But it certainly benefits the intellectuals who dominate the university system. Act of war by whom?
I have much more to look at. Why are writers forbidden to join together as a union, (WGA the screen writers are exceptions because they work for hire and sell their product; unlike writers like me who own and market what we sell. SFWA isn’t a union and can’t act like one, which is of great benefit to the publishers. Now the self-publication revolution is changing the world of publishing like dreams, and it can only continue. As I said back in A Step Father Out, I put my work up on an information utility, you pay to read it, a royalty goes from your bank account to mine, and where’s the need for that blood sucking publisher? That world appears to be here. Alas my asteroid mining world I thought we would have by 2020 has not happened…
And Silicon Valley, which for a while broke free of the regulatory mechanisms and created the technologies that built much of this brave new world, making possible the robots and manufacturing techniques that have so greatly expanded productivity, needs to be taken to task because Apple and Google had some agreements about not poaching personnel from each other. The Lords of Silicon Valley must be punished for making this revolution and escaping the regulatory agencies. But the Iron Law of Bureaucracy moves inexorably on.

Activity: Condense the paragraph of the excerpt above that begins "And Silicon Valley" into two sentences, keeping its main points.

Data extracts:
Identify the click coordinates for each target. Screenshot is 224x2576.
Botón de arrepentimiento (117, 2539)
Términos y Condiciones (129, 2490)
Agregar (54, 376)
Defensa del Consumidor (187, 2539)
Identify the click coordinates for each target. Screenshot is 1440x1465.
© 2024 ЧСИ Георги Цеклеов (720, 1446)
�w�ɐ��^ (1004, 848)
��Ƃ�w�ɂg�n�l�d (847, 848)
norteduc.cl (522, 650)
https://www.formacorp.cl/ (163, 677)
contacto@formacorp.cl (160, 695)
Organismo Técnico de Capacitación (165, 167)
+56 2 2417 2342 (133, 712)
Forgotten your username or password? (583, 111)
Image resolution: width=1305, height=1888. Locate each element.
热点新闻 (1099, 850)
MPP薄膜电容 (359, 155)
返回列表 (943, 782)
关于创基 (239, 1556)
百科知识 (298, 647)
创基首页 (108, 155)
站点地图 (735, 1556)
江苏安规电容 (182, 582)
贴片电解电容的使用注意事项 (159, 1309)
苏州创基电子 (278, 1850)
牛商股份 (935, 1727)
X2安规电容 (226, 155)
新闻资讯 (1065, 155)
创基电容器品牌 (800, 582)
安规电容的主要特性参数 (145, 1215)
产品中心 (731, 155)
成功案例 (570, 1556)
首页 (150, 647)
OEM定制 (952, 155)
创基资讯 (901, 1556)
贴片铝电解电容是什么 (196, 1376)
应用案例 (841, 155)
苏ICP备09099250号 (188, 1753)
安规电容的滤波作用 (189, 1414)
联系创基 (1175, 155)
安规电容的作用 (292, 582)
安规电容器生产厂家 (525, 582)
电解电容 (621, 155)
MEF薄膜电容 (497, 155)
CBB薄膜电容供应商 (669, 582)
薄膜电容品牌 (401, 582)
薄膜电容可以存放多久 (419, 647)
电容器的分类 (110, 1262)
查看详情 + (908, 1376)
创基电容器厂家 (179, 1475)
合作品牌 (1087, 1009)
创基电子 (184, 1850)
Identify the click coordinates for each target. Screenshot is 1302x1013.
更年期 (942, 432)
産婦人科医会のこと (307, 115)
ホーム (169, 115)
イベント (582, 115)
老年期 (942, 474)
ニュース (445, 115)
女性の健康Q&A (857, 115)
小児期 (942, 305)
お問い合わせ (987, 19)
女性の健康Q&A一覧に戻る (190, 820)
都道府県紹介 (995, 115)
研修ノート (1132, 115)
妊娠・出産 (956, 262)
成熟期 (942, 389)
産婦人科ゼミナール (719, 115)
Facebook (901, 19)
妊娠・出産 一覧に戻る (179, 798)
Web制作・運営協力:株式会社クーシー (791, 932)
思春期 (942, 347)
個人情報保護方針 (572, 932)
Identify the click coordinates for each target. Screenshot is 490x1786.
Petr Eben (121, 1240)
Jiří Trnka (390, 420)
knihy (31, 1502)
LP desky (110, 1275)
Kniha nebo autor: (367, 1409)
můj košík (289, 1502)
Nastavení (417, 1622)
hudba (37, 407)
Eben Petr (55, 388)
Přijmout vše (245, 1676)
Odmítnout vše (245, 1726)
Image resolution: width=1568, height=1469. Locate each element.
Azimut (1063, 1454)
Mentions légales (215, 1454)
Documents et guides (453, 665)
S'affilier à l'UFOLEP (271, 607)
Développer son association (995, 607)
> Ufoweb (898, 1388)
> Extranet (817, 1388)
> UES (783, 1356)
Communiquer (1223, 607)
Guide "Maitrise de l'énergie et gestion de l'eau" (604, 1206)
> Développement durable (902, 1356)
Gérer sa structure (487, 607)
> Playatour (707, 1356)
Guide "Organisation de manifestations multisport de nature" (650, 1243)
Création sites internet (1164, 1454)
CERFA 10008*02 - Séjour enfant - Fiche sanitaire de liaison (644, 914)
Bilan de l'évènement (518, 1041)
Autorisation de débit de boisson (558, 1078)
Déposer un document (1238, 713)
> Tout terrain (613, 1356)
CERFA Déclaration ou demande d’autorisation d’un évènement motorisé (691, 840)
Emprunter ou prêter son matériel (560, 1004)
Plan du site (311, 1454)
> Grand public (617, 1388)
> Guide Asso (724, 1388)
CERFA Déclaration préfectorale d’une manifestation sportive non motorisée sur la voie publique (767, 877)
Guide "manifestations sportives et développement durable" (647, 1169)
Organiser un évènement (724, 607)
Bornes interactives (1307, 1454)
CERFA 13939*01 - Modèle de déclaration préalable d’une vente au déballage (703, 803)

Answer space: Silicon Valley, which for a time escaped regulation and created the technologies behind greatly expanded productivity, such as robots and new manufacturing techniques, is to be taken to task because Apple and Google had agreements not to poach each other's personnel. Its lords must be punished for making this revolution and escaping the regulatory agencies, while the Iron Law of Bureaucracy moves inexorably on.